(Requirement): For each line below, return an exact copy.

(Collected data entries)
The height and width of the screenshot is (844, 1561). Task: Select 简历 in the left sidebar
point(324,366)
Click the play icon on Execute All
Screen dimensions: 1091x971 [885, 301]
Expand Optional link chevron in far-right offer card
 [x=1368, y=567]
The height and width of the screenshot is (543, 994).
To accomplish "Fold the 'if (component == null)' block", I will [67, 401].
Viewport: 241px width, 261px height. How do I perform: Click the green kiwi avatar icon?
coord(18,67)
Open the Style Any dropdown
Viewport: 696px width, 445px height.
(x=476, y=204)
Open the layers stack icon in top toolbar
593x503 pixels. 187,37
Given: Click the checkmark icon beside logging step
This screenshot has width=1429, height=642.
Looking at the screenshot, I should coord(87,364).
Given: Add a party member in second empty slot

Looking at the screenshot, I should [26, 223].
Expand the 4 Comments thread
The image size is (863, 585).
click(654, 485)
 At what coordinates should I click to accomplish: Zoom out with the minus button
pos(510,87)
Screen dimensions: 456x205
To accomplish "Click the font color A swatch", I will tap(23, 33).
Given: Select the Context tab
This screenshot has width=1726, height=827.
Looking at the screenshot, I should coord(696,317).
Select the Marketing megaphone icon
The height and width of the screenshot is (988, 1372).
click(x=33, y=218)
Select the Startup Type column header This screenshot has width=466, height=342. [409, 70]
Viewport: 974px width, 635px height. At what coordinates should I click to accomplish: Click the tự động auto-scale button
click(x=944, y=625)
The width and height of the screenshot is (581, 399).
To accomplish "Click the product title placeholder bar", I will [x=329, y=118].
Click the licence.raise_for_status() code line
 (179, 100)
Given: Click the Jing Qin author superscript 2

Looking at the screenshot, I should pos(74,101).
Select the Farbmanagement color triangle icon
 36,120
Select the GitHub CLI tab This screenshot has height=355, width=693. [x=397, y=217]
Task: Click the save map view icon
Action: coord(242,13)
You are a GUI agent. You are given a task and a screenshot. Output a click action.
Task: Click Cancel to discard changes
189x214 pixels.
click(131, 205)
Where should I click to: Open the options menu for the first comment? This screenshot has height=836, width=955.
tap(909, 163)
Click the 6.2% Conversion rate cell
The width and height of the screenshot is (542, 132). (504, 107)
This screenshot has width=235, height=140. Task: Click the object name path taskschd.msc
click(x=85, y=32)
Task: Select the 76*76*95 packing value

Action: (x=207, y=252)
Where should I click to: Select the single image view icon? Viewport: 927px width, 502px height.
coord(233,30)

(Written answer):
The height and width of the screenshot is (844, 1561). Task: Select 简历 in the left sidebar
point(324,366)
Click the play icon on Execute All
Screen dimensions: 1091x971 [885, 301]
Expand Optional link chevron in far-right offer card
 [x=1368, y=567]
The height and width of the screenshot is (543, 994).
To accomplish "Fold the 'if (component == null)' block", I will [67, 401].
Viewport: 241px width, 261px height. How do I perform: Click the green kiwi avatar icon?
coord(18,67)
Open the Style Any dropdown
Viewport: 696px width, 445px height.
(x=476, y=204)
Open the layers stack icon in top toolbar
593x503 pixels. 187,37
Given: Click the checkmark icon beside logging step
This screenshot has width=1429, height=642.
Looking at the screenshot, I should coord(87,364).
Given: Add a party member in second empty slot

Looking at the screenshot, I should [26, 223].
Expand the 4 Comments thread
The image size is (863, 585).
click(654, 485)
 At what coordinates should I click to accomplish: Zoom out with the minus button
pos(510,87)
Screen dimensions: 456x205
To accomplish "Click the font color A swatch", I will tap(23, 33).
Given: Select the Context tab
This screenshot has width=1726, height=827.
Looking at the screenshot, I should coord(696,317).
Select the Marketing megaphone icon
The height and width of the screenshot is (988, 1372).
click(x=33, y=218)
Select the Startup Type column header This screenshot has width=466, height=342. [409, 70]
Viewport: 974px width, 635px height. At what coordinates should I click to accomplish: Click the tự động auto-scale button
click(x=944, y=625)
The width and height of the screenshot is (581, 399).
To accomplish "Click the product title placeholder bar", I will [x=329, y=118].
Click the licence.raise_for_status() code line
 (179, 100)
Given: Click the Jing Qin author superscript 2

Looking at the screenshot, I should pos(74,101).
Select the Farbmanagement color triangle icon
 36,120
Select the GitHub CLI tab This screenshot has height=355, width=693. [x=397, y=217]
Task: Click the save map view icon
Action: coord(242,13)
You are a GUI agent. You are given a task and a screenshot. Output a click action.
Task: Click Cancel to discard changes
189x214 pixels.
click(131, 205)
Where should I click to: Open the options menu for the first comment? This screenshot has height=836, width=955.
tap(909, 163)
Click the 6.2% Conversion rate cell
The width and height of the screenshot is (542, 132). (504, 107)
This screenshot has width=235, height=140. Task: Click the object name path taskschd.msc
click(x=85, y=32)
Task: Select the 76*76*95 packing value

Action: (x=207, y=252)
Where should I click to: Select the single image view icon? Viewport: 927px width, 502px height.
coord(233,30)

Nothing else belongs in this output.